Despite the disruption affecting Europe with Britain’s protracted exit from the European Union, the continent recorded the highest number of wellness trips (both inbound and domestic) with 292 million in 2017, ahead of Asia-Pacific (258 million) and North America (204 million).
Other key trends highlighted by the report found wellness travellers spend more per trip than the average tourist. In 2017, international wellness tourists on average spent $1,528 per trip, 53% more than the typical international tourist, while domestic wellness expenditure was 178% more than the amount spent by a typical domestic tourist.
According to the GWI, wellness tourism is projected to grow at an average annual rate of 7.5% through to 2022, considerably faster than the 6.4% annual growth forecast for overall global tourism.
Global wellness tourism expenditure is also expected to accelerate, reaching over $919 billion in 2022, representing 18% of the global tourism market, with wellness tourism trips to grow by 8.1% annually to 1.2 billion trips in 2022.
HOTELS UNDER THREAT?
In recognition of the rising challenge coming from health clubs and boutique studios, world-leading hotel operators have been buying firms focused on wellness.

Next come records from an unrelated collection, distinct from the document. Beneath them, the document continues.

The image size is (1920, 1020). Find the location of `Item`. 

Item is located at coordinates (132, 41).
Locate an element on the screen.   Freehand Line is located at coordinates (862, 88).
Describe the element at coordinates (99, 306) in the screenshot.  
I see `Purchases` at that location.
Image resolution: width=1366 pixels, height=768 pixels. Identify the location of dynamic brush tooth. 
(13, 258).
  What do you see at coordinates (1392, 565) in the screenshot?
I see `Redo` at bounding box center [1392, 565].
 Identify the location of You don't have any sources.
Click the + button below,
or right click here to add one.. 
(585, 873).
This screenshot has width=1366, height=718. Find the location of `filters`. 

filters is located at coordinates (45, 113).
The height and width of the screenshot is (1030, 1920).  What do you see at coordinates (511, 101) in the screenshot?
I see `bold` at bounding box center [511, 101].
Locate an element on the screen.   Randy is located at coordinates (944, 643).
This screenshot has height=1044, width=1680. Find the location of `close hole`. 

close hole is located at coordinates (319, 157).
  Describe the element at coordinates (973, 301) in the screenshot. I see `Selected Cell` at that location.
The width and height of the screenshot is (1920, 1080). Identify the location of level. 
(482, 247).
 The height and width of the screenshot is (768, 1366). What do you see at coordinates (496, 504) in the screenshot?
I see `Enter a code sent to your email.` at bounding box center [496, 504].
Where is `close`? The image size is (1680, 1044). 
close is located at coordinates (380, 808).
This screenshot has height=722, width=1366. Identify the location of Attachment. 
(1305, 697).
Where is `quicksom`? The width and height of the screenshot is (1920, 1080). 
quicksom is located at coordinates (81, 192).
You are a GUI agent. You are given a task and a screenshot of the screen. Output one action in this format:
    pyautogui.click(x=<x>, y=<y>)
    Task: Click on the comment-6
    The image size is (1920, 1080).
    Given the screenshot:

Intercontinental Hotels Group (IHG) earlier this year acquired luxury wellness resort brand Six Senses Hotels Resorts Spas for $300 million. Hyatt Hotels & Resorts (Hyatt) meanwhile acquired boutique wellness and fitness brand Exhale in 2017 for an undisclosed amount, having already acquired US wellness resort brand Miraval for $375 million that same year.
By weaving wellness more prominently into their brand DNA, the hope is that they can add enough value to their propositions so that existing customers don’t look elsewhere.